The required answer is each line in the entries below where "Remove" occurs.

EXERCISE DATA Start Marker

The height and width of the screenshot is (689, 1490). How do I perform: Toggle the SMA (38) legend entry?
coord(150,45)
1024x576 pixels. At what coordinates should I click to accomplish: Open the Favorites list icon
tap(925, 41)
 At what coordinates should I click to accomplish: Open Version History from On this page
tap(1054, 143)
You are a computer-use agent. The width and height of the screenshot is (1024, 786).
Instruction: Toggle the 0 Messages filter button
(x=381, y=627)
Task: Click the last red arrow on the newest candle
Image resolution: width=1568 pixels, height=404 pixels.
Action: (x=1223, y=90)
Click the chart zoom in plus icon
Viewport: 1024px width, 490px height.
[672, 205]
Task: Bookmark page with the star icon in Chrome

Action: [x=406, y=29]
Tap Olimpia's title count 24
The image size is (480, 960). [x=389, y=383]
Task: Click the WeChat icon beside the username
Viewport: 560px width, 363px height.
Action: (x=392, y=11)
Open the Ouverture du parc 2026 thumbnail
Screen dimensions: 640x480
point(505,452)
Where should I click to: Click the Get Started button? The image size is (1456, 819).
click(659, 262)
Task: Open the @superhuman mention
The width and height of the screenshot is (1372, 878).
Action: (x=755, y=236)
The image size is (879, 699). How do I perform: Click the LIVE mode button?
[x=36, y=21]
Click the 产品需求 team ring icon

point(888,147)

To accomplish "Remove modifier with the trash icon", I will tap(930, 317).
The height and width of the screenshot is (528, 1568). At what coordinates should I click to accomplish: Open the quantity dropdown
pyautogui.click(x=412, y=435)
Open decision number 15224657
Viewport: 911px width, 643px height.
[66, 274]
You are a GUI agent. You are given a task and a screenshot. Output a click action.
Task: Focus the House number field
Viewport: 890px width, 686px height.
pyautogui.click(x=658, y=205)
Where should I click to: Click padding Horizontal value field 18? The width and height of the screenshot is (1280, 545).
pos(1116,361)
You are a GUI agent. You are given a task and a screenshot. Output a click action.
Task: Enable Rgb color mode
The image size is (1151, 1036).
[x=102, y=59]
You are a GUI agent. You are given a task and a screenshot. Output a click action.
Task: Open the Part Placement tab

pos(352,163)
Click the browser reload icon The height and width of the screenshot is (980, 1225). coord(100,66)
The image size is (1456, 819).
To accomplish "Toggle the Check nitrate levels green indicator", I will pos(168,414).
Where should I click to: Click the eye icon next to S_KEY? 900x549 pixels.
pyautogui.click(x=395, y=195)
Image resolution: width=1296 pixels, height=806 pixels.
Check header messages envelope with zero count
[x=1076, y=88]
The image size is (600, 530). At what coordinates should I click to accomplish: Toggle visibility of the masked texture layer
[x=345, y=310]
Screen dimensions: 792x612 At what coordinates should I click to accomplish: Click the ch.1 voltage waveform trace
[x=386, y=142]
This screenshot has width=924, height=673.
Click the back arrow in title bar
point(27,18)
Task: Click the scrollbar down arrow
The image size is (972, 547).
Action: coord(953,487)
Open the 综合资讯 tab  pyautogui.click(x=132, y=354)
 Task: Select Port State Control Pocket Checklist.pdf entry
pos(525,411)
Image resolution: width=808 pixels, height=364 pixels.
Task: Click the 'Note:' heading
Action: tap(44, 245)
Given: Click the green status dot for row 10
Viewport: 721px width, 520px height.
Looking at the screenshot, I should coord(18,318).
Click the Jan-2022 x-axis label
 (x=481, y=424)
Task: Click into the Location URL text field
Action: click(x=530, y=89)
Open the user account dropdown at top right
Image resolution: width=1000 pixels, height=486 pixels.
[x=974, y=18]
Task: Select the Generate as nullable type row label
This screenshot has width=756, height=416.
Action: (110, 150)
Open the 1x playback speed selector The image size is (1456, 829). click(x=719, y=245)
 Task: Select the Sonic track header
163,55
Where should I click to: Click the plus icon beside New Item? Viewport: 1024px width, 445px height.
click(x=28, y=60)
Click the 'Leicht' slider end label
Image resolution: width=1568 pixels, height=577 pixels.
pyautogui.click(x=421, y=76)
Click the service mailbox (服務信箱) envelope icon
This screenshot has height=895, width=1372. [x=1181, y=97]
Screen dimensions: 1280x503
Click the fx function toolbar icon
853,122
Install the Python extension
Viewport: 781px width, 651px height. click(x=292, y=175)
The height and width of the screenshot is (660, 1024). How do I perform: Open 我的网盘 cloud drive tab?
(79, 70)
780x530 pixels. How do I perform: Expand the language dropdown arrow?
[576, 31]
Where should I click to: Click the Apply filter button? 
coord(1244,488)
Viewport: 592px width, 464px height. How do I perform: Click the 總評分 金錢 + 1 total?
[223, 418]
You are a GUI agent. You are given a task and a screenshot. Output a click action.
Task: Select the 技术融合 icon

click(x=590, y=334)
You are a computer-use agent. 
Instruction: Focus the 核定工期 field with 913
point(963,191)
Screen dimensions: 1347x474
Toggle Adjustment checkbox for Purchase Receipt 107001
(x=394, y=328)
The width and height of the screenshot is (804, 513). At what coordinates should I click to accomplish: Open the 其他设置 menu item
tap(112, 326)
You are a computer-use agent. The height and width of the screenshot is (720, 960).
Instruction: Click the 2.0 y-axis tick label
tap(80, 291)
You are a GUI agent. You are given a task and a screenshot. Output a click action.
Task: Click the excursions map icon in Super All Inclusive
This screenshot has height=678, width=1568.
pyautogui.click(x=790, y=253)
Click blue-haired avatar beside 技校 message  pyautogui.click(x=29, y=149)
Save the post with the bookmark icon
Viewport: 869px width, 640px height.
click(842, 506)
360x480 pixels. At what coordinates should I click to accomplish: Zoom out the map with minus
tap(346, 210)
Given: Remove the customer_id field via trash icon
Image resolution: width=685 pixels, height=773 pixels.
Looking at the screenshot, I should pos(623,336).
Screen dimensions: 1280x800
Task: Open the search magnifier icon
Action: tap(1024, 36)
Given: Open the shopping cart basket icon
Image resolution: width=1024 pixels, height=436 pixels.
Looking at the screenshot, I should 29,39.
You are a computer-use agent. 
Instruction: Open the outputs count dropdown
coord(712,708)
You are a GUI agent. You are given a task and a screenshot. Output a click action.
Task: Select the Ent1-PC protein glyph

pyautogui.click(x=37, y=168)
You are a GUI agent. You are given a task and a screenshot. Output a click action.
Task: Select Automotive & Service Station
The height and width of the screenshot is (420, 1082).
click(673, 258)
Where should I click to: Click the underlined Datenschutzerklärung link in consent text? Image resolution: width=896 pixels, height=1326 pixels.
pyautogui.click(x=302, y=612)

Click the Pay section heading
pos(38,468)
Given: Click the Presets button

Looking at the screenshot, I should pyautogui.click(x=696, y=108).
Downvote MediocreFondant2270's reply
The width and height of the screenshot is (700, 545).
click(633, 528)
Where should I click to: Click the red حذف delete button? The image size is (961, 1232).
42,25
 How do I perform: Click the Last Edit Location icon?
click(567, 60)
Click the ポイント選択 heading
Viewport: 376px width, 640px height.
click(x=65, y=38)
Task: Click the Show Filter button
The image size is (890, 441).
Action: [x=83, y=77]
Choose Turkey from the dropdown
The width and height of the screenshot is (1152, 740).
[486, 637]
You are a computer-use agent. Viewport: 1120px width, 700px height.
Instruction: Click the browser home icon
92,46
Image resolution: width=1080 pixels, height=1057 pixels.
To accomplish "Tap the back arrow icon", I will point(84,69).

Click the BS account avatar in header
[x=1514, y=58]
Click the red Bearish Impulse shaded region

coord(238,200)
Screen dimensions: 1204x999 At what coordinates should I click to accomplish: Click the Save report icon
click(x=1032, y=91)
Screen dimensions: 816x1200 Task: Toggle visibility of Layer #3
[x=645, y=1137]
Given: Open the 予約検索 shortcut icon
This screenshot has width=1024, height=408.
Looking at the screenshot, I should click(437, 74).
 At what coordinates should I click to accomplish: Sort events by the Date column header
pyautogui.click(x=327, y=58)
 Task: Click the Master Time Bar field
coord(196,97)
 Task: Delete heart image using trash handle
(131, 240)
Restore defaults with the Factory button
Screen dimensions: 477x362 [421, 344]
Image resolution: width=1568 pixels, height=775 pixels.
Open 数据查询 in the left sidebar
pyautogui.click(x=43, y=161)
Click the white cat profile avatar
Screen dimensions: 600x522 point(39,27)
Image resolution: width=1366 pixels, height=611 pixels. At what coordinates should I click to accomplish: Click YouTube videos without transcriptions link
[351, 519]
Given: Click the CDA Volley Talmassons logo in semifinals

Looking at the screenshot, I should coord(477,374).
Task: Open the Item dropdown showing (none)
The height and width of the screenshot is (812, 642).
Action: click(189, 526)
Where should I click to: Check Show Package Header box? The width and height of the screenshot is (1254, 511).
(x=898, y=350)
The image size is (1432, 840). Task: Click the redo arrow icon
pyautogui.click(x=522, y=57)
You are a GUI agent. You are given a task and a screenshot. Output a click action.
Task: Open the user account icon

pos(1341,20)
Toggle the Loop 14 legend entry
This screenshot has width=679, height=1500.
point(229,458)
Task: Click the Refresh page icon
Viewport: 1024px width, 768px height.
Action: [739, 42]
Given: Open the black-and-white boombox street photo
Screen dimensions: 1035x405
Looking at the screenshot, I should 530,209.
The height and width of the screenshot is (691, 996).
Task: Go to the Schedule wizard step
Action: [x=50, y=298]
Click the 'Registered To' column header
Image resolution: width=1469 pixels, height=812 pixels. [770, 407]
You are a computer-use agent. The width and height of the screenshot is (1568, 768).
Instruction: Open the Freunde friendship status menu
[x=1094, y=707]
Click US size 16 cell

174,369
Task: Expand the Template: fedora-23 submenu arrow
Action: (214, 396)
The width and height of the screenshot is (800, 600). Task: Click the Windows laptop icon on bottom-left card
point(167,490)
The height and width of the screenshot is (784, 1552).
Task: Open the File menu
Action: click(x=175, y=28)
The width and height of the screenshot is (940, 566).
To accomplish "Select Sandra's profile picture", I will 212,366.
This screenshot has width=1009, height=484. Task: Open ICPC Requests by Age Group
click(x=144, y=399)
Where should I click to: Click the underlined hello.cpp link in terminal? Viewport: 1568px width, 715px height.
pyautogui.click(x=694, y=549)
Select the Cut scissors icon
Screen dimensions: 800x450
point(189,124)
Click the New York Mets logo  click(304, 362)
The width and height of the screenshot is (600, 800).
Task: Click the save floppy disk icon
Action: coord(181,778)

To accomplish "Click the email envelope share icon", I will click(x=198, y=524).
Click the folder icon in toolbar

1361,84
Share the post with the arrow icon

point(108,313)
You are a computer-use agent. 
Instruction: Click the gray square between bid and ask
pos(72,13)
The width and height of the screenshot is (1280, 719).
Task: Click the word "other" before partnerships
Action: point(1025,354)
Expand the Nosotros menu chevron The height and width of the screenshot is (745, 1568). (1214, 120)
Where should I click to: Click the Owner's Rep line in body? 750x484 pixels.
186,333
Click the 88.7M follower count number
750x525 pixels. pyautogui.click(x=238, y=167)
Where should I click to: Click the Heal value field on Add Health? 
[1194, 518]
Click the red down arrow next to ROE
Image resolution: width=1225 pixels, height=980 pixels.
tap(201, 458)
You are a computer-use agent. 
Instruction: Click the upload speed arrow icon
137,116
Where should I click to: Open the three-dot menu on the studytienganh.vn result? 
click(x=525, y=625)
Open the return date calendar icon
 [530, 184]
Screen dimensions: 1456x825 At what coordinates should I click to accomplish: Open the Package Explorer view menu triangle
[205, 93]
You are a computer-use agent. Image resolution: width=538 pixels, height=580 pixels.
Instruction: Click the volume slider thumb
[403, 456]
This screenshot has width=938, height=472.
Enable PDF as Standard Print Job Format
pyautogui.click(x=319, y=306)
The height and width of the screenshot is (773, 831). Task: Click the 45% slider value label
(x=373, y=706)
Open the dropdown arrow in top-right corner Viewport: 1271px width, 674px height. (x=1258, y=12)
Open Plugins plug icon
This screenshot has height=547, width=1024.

EXERCISE DATA End Marker

OUTPUT FOR THIS TASK:
To accomplish "Remove modifier with the trash icon", I will tap(930, 317).
Given: Remove the customer_id field via trash icon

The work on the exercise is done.